|Progress towards reducing sociodemographic disparities in breastfeeding outcomes in Indonesia: a trend analysis from 2002 to 2017|
||Nurmala Selly Saputri, Belinda Rina Marie Spagnoletti, Alison Morgan, Siswanto Agus Wilopo, Ankur Singh, Barbara McPake, Rifat Atun, Rika Kumala Dewi, and John Tayu Lee
||BMC Public Health, 20(1112); DOI: 10.1186/s12889-020-09194-3
Improving breastfeeding practice is important for reducing child health inequalities and achieving several Sustainable Development Goals. Indonesia has enacted legislation to promote optimal breastfeeding practices in recent years. We examined breastfeeding practices among Indonesian women from 2002 to 2017, comparing trends within and across sociodemographic subgroups.
Data from four waves of the Indonesia Demographic and Health Surveys were used to estimate changes in breastfeeding practices among women from selected sociodemographic groups over time. We examined three breastfeeding outcomes: (1) early initiation of breastfeeding; (2) exclusive breastfeeding; and (3) continued breastfeeding at 1 year. Multivariate logistic regression was used to assess changes in time trends of each outcome across population groups.

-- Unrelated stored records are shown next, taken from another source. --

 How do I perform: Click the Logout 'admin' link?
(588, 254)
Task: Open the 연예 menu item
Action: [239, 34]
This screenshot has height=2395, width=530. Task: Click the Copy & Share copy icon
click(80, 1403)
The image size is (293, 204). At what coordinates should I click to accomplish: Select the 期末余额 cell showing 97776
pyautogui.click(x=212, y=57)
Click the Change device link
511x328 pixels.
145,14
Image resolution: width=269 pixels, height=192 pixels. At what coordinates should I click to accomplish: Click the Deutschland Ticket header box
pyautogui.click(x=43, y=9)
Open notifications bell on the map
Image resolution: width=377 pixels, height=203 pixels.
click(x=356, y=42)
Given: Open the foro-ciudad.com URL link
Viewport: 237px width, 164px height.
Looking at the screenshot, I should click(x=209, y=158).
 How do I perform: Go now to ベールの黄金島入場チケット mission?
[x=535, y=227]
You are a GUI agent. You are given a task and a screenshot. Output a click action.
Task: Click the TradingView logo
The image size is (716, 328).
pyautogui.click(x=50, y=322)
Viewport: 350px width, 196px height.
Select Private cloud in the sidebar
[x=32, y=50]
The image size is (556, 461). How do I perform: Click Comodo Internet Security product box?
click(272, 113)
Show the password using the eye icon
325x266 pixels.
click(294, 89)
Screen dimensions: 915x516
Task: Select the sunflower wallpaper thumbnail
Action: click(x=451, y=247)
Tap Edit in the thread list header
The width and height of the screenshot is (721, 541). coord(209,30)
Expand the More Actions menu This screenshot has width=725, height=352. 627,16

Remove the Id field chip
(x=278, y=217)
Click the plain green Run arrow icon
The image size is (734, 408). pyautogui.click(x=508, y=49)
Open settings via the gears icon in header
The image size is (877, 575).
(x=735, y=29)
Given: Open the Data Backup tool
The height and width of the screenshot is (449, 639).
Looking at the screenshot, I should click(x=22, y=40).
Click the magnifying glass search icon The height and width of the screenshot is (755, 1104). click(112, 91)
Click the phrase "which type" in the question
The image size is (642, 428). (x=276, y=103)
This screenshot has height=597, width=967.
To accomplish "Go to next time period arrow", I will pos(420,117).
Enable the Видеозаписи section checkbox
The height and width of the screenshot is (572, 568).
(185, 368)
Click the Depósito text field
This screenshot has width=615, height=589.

The proportion of women reporting early initiation of breastfeeding and exclusive breastfeeding increased significantly between 2002 to 2017 (p?0.05), with larger increases among women who: were from higher wealth quintiles; worked in professional sectors; and lived in Java and Bali. However, 42.7% of women reported not undertaking early initiation of breastfeeding, and 48.9% of women reported not undertaking exclusive breastfeeding in 2017. Women who were employees had lower exclusive breastfeeding prevalence, compared to unemployed or self-employed women. Women in Java and Bali had higher increase in early initiation of breastfeeding and exclusive breastfeeding compared to women in Sumatra. We did not find statistically significant decline in continued breastfeeding at 1 year over time for the overall population, except among women who: were from the second poorest wealth quintile; lived in rural areas; did not have a health facility birth; and lived in Kalimantan and Sulawesi (p?0.05).
There were considerable improvements in breastfeeding practices in Indonesia during a period of sustained policy reform to regulate breastfeeding and community support of breastfeeding, but these were not distributed uniformly across socioeconomic, occupation and geographic subgroups. Concerted efforts are needed to further reduce inequities in breastfeeding practice through both targeted and population-based strategies.